• _Problems to solve_:
A) In the Entertainment as Activism passage, what reason did the writer's parents give for refusing a request to eat McDonalds, and what reason does the writer say they would not have used? Answer in one to three sentences.
B) Answer these questions using the Entertainment as Activism passage, with one answer on each line:
(i) When and where was the piece first published?
(ii) Which two films does the writer say they watched, believing those films showed their future?
(iii) What question caused some of the biggest fights between the writer and the writer's sister?
C) Write what comes next in the Entertainment as Activism passage, starting after its final sentence.

• _Passage shown_:
______________________________

Saturday, April 2, 2011

archive: Entertainment as Activism

First published in 2009 on artsHub as part of a column I wrote for them on arts and environmentalism.

Entertainment as Activism

I was raised to be a hippy. My parents were part of that era, back in the 80s, when we knew for sure that we could break things, that global warming was a problem. When we watched Mad Max and Waterworld and knew for sure that that was our future.

As a kid I knew that if I asked to eat McDonalds my parents wouldn't refuse by saying "It's bad for you, it causes heart disease" but by saying "It's bad for the environment, it causes litter" and pleas for some funky new toy with batteries wouldn't be turned down with "It's a waste of money" but with "It's a waste of resources."

Some of the biggest brawls between my sister and I were about whether we could leave the light on at night. I can't remember who was on which side, but I remember what the sides were - our fights pitched the fear of the dark against the fear of the death of the planet via squandered electricity.

______________________________

• _Raw data_:
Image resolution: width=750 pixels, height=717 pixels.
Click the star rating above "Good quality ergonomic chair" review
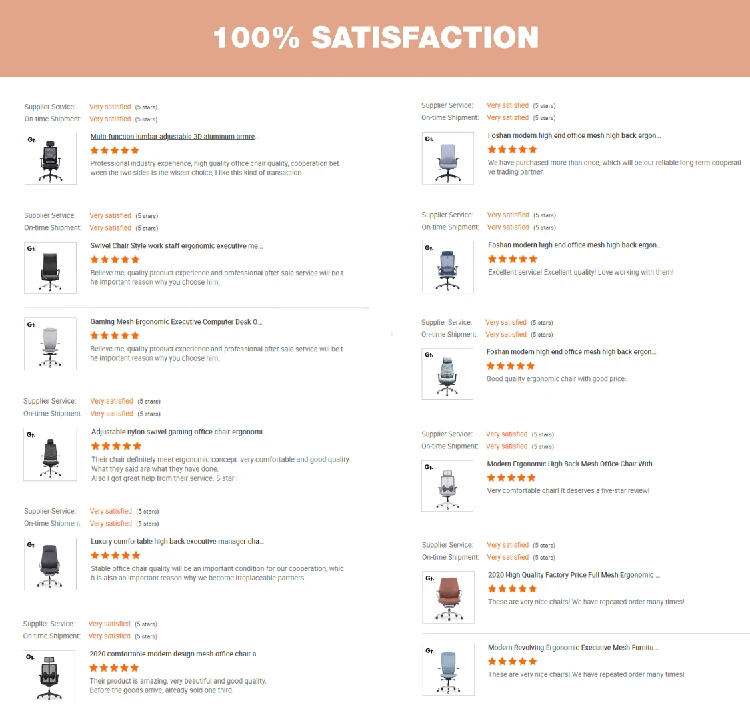[x=512, y=366]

______________________________

• _Answers by item_:
A) The parents would refuse by saying McDonalds was bad for the environment because it causes litter. They would not have said it was bad for the writer's health because it causes heart disease.

B)
(i) In 2009, on artsHub, as part of a column on arts and environmentalism.
(ii) Mad Max and Waterworld.
(iii) Whether they could leave the light on at night.

C)
It must have been like being brought up catholic: with the guilt, and the sins, and the imagery of hot hell. I even have a disdain for born-again hippies, especially the ones who have trouble realising that their dreadlock wax and their rag-brown cheesecloth wraparound pants have been made in a ship-distant sweatshop.

Every part of my life is still ritualised in hippy habits: almost everything I own is second-hand or found, my garden is a shower-fed miracle, my power is green, I've eaten a monk's diet since I was fourteen, and my friends are slightly irritated at my preaching.

With all this you'd think that I would be comfortable living as an activist, but I'm not. I think Gunns are a bunch of bastards, but I won't go down to Tasmania to stop them logging. It's not their fault: somewhere down the other end of the line someone is buying toilet paper made from old growth forests. Demand for the product needs to stop so that production can.

Which brings me to art, and me, and why I'm in the art/ entertainment industry.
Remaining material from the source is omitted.